(Stored records)
________

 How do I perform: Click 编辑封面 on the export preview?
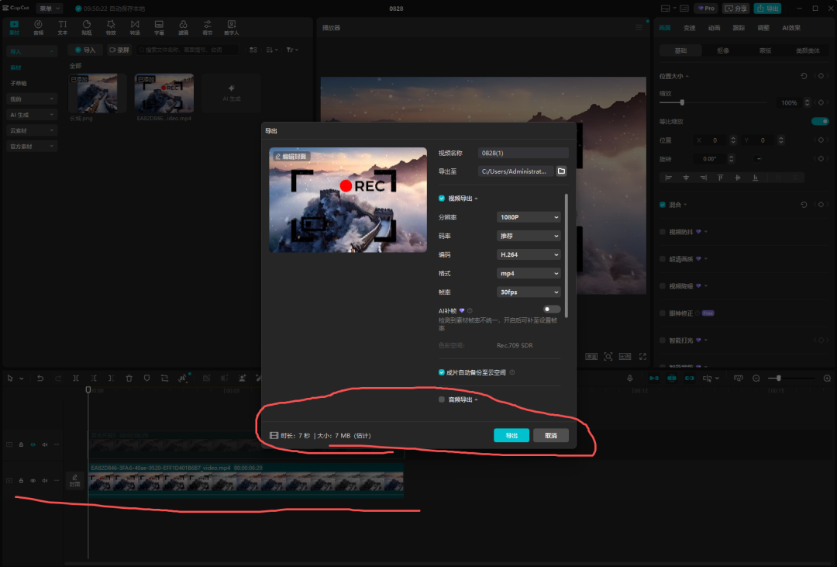tap(291, 156)
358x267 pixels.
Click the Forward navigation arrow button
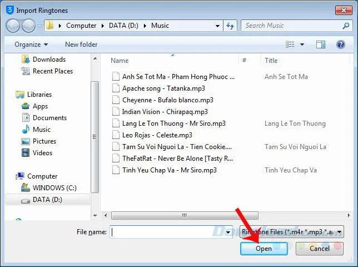tap(28, 26)
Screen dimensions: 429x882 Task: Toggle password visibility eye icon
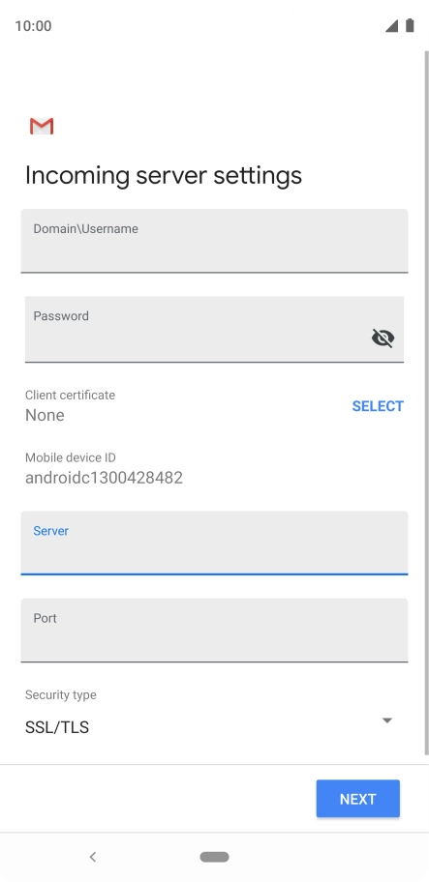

________

■ **YOUR GOAL**:
Retype every entry exactly, but keep the pictures out of your copy.

■ **RESULT FOR THIS TASK**:
 How do I perform: Click 编辑封面 on the export preview?
tap(291, 156)
358x267 pixels.
Click the Forward navigation arrow button
tap(28, 26)
Screen dimensions: 429x882 Task: Toggle password visibility eye icon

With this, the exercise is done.